Il che rivela un atteggiamento delle autorità di polizia, che è emanazione soprattutto dell'esecutivo ma anche del parlamento, a dir poco discutibile. Sono eversive le soggettività politiche di base dell'ambientalismo e del pacifismo? E' lecito e legale all'interno dello scenario democratico di un paese occidentale perseguire certi obiettivi? Fino a che punto si può fare ricerca politica su quei temi? Ma soprattutto: quanto è compatibile la pratica seguita dagli agenti inglesi con la democrazia e con i diritti del cittadino? Fino a che punto noi cittadini possiamo esercitare consapevolmente il nostro diritto di opinione?

La seconda invece concerne le storie personali di quelle otto signore. Che sono state fatte oggetto di ujn'intrusione violenta nella loro vita privata, sostenuta dall'inganno e dalla menzogna.

Non è difficile credere all'immensità del danno psicologico che le ha colpite, alle loro vite sconvolte, al loro futuro relazionale stracciato e vilipeso, allo sconvolgimento totale della loro natura  di esseri sociali. A cui deve seguire da parte nostra una nuova domanda: lo stato, il governo, la polizia, avevano messo in conto la probabile distruzione psicologica di quelle individualità?

Era tanto alta la posta in gioco da considerare possibile un tale rischio? E' ipotizzabile che qualche loro rappresentante chieda scusa alle donne per l'infinità dell'offesa loro arrecata? Perché se alla conclusione della vicenda non seguirà nulla di tutto ciò potremmo e doremmo giungere a conclusioni molto amare, secondo le quali, per il cosiddetto stato democratico nel quale viviamo qualsiasi tema, problema, ricerca, condotta, non conforme a certi dettami prestabiliti potrebbe essere oggetto di indagine e successiva repressione.

A questo punto però dovremmo essere noi a problematizzare la questione: ha senso ancora definire democratico un paese che agisce in tale aperto disprezzo dei diritti umani fondamentali?

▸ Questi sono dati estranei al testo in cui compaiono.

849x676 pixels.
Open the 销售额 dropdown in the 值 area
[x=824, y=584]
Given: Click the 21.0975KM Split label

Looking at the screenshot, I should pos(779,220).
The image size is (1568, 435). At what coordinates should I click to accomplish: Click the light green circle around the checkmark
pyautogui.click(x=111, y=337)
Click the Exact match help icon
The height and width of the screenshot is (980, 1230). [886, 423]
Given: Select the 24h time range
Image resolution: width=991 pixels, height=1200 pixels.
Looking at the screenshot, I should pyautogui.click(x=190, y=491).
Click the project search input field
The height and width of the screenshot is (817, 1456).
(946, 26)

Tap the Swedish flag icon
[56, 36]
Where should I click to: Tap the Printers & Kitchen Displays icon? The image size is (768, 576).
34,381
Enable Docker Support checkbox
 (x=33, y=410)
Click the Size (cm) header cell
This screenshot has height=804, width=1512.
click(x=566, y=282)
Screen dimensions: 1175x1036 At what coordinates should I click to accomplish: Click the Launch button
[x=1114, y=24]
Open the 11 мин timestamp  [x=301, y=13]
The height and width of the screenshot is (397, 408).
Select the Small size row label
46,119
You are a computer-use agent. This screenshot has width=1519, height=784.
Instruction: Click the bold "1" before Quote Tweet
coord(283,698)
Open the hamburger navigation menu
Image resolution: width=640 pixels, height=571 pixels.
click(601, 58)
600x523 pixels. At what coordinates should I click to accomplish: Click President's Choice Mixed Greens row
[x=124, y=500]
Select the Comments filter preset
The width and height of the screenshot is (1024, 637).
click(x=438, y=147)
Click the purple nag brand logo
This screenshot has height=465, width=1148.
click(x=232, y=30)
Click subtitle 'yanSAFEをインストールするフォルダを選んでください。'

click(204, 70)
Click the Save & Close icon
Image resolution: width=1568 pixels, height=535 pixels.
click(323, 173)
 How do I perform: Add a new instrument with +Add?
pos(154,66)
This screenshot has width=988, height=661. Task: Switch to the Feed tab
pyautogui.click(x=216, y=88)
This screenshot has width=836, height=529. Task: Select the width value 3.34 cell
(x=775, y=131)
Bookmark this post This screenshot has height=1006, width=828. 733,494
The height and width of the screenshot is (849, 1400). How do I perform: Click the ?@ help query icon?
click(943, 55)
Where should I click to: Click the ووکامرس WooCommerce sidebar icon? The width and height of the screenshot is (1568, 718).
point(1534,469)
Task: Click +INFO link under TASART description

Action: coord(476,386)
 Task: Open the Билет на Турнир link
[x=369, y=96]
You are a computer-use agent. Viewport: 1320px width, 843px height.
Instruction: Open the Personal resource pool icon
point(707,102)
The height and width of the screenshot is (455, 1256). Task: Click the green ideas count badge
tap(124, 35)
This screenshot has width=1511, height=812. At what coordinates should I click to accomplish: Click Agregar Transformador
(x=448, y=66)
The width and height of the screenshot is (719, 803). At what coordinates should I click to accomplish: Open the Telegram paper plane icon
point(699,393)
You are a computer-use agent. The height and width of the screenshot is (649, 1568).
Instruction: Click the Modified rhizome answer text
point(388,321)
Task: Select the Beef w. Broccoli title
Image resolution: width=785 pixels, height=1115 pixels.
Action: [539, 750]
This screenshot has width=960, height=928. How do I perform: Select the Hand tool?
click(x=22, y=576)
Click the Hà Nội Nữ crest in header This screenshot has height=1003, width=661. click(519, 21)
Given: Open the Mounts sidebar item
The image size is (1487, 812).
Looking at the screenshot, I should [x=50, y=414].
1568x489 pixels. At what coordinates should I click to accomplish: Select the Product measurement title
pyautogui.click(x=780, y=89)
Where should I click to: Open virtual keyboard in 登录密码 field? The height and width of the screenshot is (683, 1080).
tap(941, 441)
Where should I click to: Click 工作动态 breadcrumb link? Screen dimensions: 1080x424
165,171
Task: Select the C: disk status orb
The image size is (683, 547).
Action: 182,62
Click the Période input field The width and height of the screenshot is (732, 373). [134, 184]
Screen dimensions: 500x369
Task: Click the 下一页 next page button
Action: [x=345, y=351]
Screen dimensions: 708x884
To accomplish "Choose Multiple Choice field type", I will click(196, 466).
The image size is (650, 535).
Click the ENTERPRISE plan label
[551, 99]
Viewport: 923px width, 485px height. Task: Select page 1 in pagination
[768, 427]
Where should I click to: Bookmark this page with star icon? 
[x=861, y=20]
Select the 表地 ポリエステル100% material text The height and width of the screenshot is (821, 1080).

La risposta è un secco no. Viviamo in una democrazia degradata e sconvolta, attraversata ovunque da tentazioni autoritarie,  fortemente divisa in classi a causa delle sperequazioni economiche, con possibilità molto ampie per chi occupa la parte superiore della piramide sociale e restrizioni proporzionali per chi sta più in basso.

L'ecologia è quasi sempre roba da poveretti. Per la qual cosa non è affatto immaginabile, pensando in termini razionali, presumere che le cose sarebbero andate allo stesso modo se per assurdo le otto donne fossero appartenute alle upper classes. E' noto, infatti, che i ricchi sono sicuri che il mondo appartenga a loro, mentre i poveri - e i meno abbienti in genere - hanno la fondata convinzione che esso sia di tutti.